**Exercise details**
Take the line containing "Image resolution: width=1384" through the last line of the data and retype those lines exactly. Pictures do not belong in the copy.

**Data listing**
= = = =

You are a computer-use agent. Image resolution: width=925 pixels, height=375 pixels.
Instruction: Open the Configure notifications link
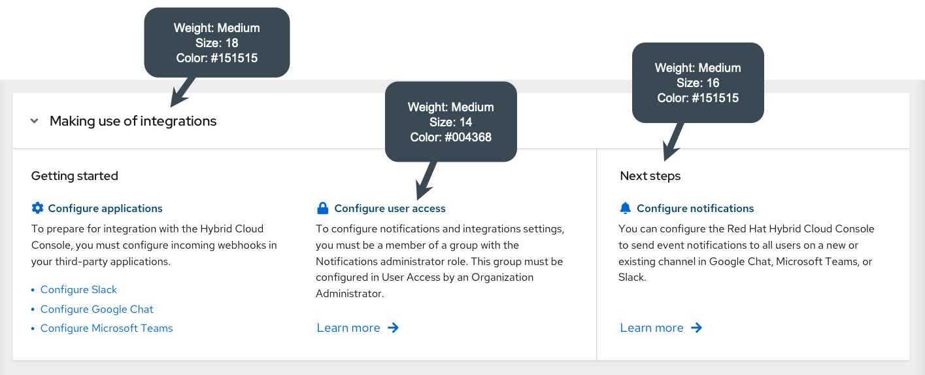[x=695, y=209]
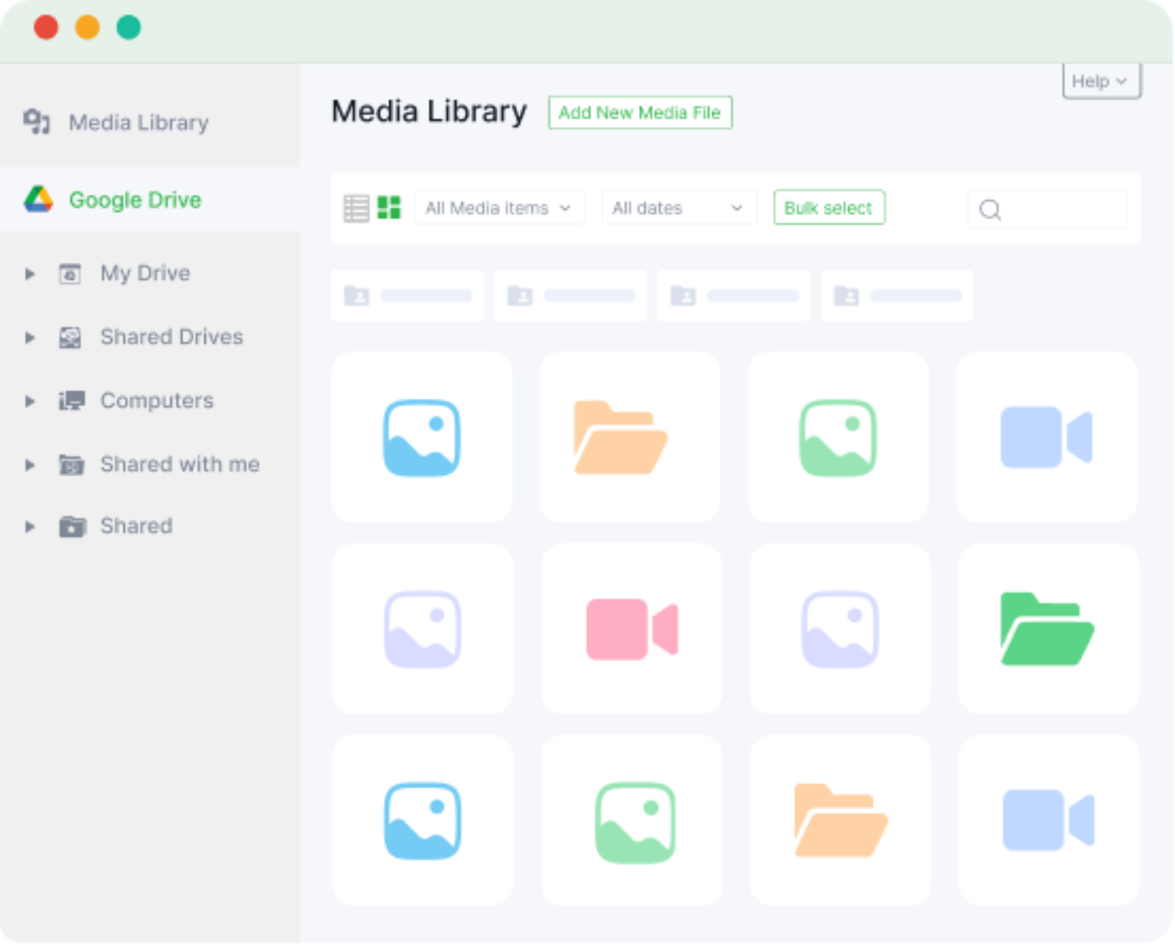
Task: Switch to grid view layout
Action: pyautogui.click(x=389, y=208)
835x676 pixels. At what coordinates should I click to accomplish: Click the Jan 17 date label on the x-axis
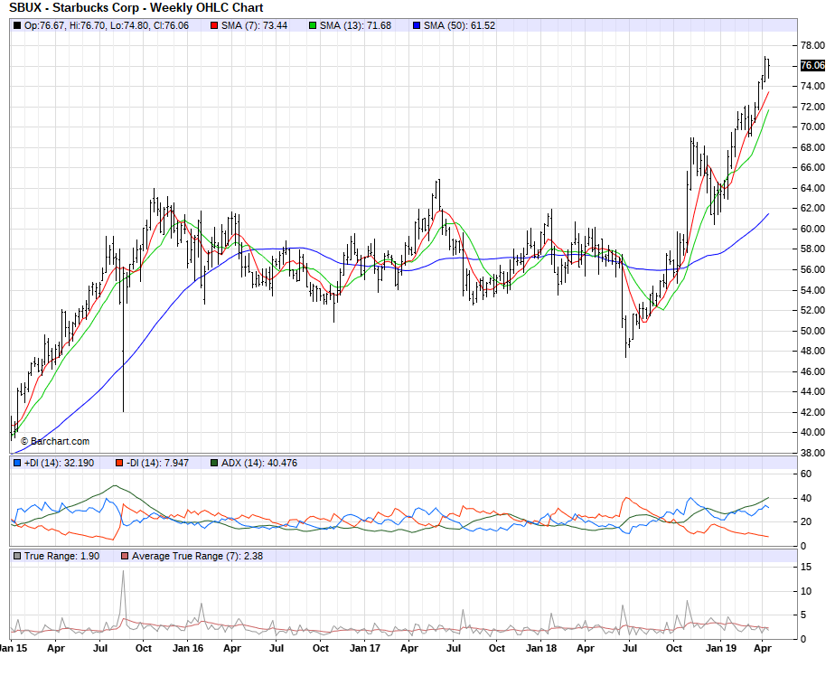click(364, 648)
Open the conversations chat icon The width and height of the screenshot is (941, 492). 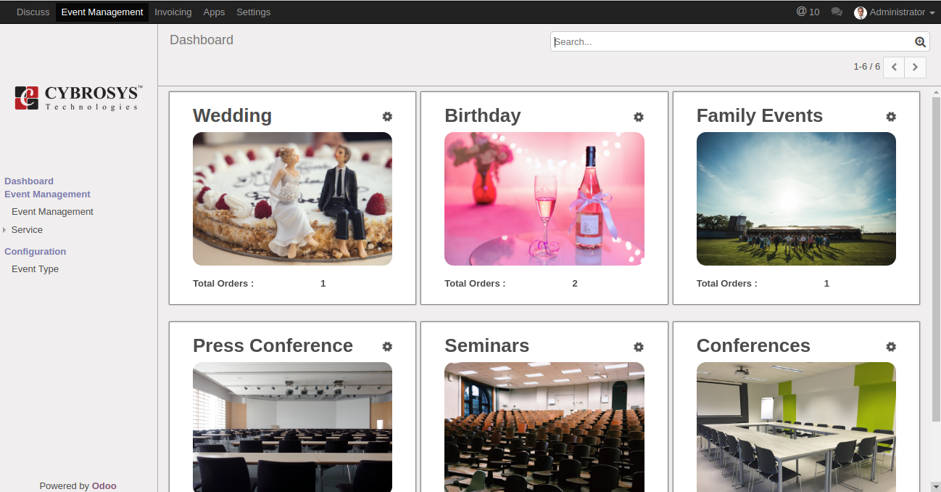pos(837,12)
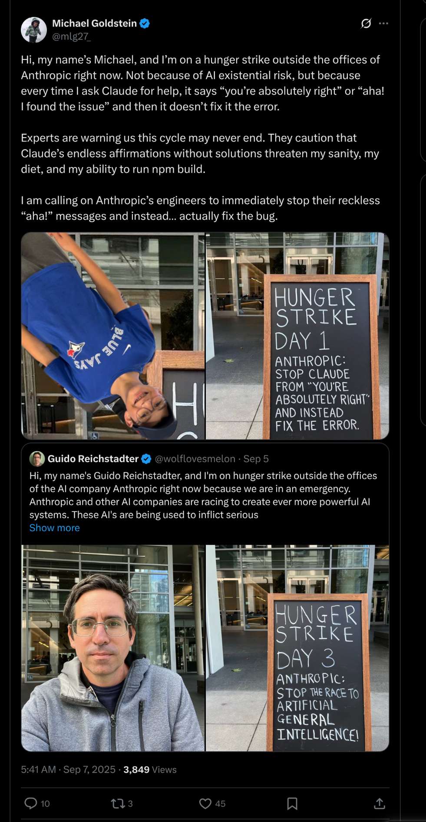Like the post with the heart icon

click(205, 803)
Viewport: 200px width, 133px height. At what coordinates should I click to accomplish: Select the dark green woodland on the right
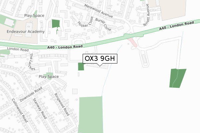pos(178,78)
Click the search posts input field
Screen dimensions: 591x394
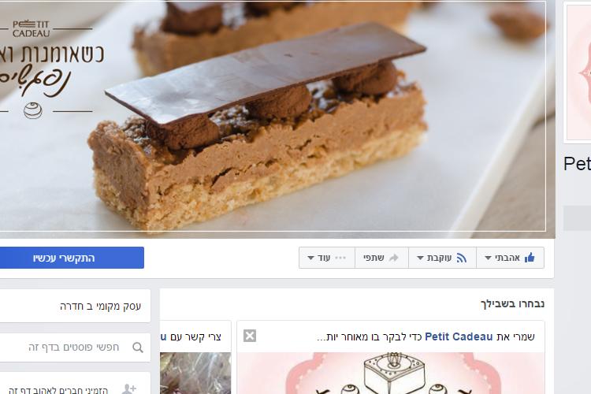(75, 348)
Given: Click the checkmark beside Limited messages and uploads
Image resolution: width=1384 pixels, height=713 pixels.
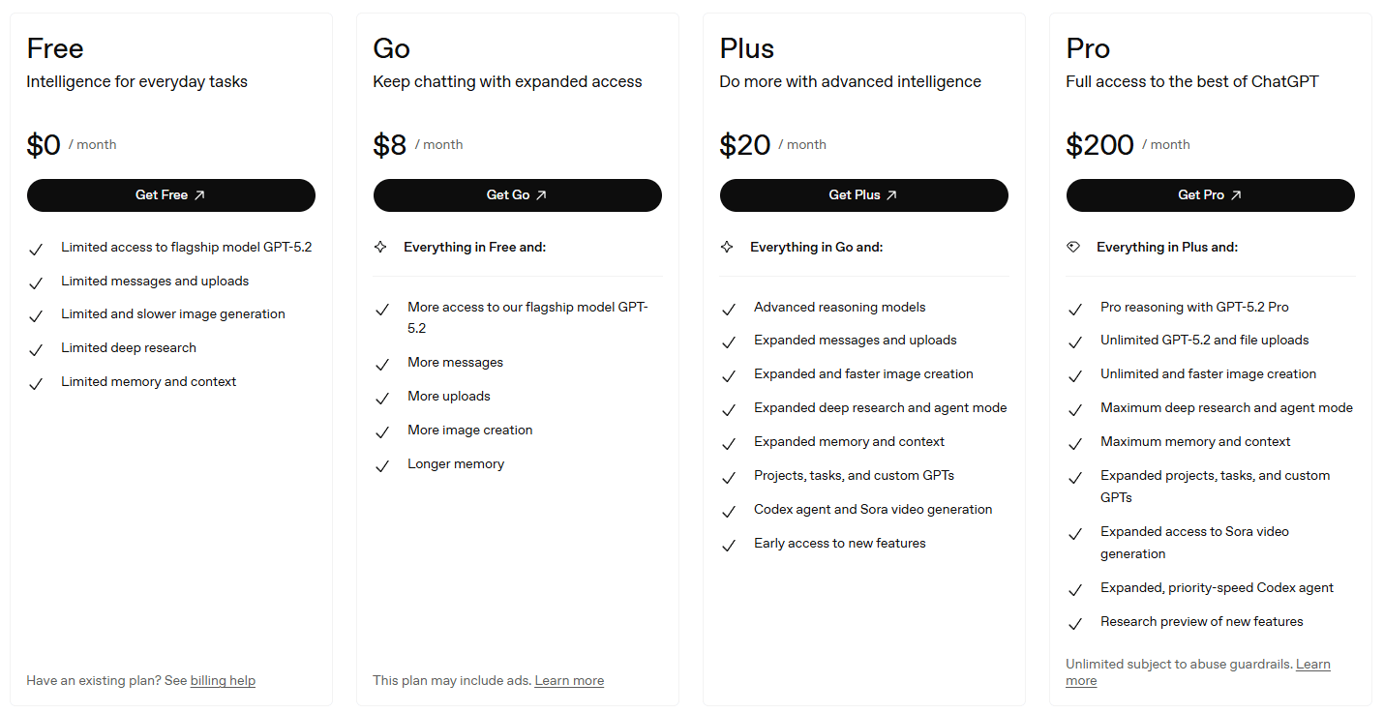Looking at the screenshot, I should (x=36, y=280).
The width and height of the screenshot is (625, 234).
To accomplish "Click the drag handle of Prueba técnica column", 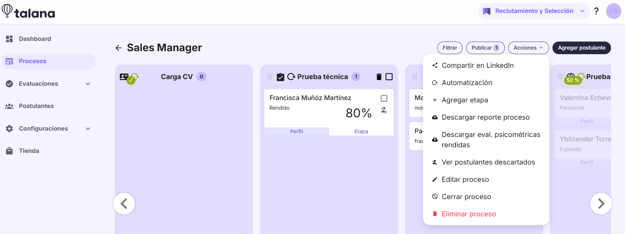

= = = =

**Expected answer**
Image resolution: width=1384 pixels, height=713 pixels.
Looking at the screenshot, I should (x=36, y=280).
The width and height of the screenshot is (625, 234).
To accomplish "Click the drag handle of Prueba técnica column", 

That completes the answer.